* [Task data]:
****************

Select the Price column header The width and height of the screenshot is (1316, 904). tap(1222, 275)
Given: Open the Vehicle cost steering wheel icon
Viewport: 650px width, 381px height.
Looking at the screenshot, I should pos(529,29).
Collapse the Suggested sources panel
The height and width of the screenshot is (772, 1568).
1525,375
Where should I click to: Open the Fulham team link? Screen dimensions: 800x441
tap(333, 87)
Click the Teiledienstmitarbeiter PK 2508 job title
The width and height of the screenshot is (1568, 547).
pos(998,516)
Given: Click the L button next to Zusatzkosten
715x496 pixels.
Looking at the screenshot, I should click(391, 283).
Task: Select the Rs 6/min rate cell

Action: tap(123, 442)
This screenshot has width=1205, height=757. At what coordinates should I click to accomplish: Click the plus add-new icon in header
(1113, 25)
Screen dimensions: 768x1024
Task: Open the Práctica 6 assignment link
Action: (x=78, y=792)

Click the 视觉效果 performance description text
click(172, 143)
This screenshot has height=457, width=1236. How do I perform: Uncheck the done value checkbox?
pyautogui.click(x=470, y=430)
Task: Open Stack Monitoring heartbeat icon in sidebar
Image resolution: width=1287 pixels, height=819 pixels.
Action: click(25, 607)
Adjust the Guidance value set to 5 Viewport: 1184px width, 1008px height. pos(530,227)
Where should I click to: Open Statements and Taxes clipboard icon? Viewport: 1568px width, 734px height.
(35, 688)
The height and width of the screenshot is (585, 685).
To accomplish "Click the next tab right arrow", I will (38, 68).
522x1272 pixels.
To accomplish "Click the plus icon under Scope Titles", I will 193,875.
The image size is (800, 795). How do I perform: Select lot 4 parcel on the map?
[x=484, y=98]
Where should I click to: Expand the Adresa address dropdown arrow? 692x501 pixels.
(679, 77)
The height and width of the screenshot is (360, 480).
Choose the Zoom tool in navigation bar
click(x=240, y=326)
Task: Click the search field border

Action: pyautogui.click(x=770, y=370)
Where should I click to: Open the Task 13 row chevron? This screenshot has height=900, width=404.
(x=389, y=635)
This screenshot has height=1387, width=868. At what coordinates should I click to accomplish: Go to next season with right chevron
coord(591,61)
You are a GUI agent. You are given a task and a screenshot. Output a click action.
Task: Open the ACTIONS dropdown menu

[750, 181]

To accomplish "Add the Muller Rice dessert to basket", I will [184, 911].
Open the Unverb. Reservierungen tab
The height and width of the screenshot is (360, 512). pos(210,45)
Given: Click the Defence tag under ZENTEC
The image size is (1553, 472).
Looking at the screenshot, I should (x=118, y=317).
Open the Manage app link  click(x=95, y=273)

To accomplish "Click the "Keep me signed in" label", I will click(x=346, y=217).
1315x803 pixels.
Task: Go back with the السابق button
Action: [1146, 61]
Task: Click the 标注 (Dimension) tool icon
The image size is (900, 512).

****************

* [What you should do]: The complete listing above is to be output again exactly.

* [Answer to this task]:
Select the Price column header The width and height of the screenshot is (1316, 904). tap(1222, 275)
Given: Open the Vehicle cost steering wheel icon
Viewport: 650px width, 381px height.
Looking at the screenshot, I should pos(529,29).
Collapse the Suggested sources panel
The height and width of the screenshot is (772, 1568).
1525,375
Where should I click to: Open the Fulham team link? Screen dimensions: 800x441
tap(333, 87)
Click the Teiledienstmitarbeiter PK 2508 job title
The width and height of the screenshot is (1568, 547).
pos(998,516)
Given: Click the L button next to Zusatzkosten
715x496 pixels.
Looking at the screenshot, I should click(391, 283).
Task: Select the Rs 6/min rate cell

Action: tap(123, 442)
This screenshot has width=1205, height=757. At what coordinates should I click to accomplish: Click the plus add-new icon in header
(1113, 25)
Screen dimensions: 768x1024
Task: Open the Práctica 6 assignment link
Action: (x=78, y=792)

Click the 视觉效果 performance description text
click(172, 143)
This screenshot has height=457, width=1236. How do I perform: Uncheck the done value checkbox?
pyautogui.click(x=470, y=430)
Task: Open Stack Monitoring heartbeat icon in sidebar
Image resolution: width=1287 pixels, height=819 pixels.
Action: click(25, 607)
Adjust the Guidance value set to 5 Viewport: 1184px width, 1008px height. pos(530,227)
Where should I click to: Open Statements and Taxes clipboard icon? Viewport: 1568px width, 734px height.
(35, 688)
The height and width of the screenshot is (585, 685).
To accomplish "Click the next tab right arrow", I will (38, 68).
522x1272 pixels.
To accomplish "Click the plus icon under Scope Titles", I will 193,875.
The image size is (800, 795). How do I perform: Select lot 4 parcel on the map?
[x=484, y=98]
Where should I click to: Expand the Adresa address dropdown arrow? 692x501 pixels.
(679, 77)
The height and width of the screenshot is (360, 480).
Choose the Zoom tool in navigation bar
click(x=240, y=326)
Task: Click the search field border

Action: pyautogui.click(x=770, y=370)
Where should I click to: Open the Task 13 row chevron? This screenshot has height=900, width=404.
(x=389, y=635)
This screenshot has height=1387, width=868. At what coordinates should I click to accomplish: Go to next season with right chevron
coord(591,61)
You are a GUI agent. You are given a task and a screenshot. Output a click action.
Task: Open the ACTIONS dropdown menu

[750, 181]

To accomplish "Add the Muller Rice dessert to basket", I will [184, 911].
Open the Unverb. Reservierungen tab
The height and width of the screenshot is (360, 512). pos(210,45)
Given: Click the Defence tag under ZENTEC
The image size is (1553, 472).
Looking at the screenshot, I should (x=118, y=317).
Open the Manage app link  click(x=95, y=273)

To accomplish "Click the "Keep me signed in" label", I will click(x=346, y=217).
1315x803 pixels.
Task: Go back with the السابق button
Action: [1146, 61]
Task: Click the 标注 (Dimension) tool icon
The image size is (900, 512).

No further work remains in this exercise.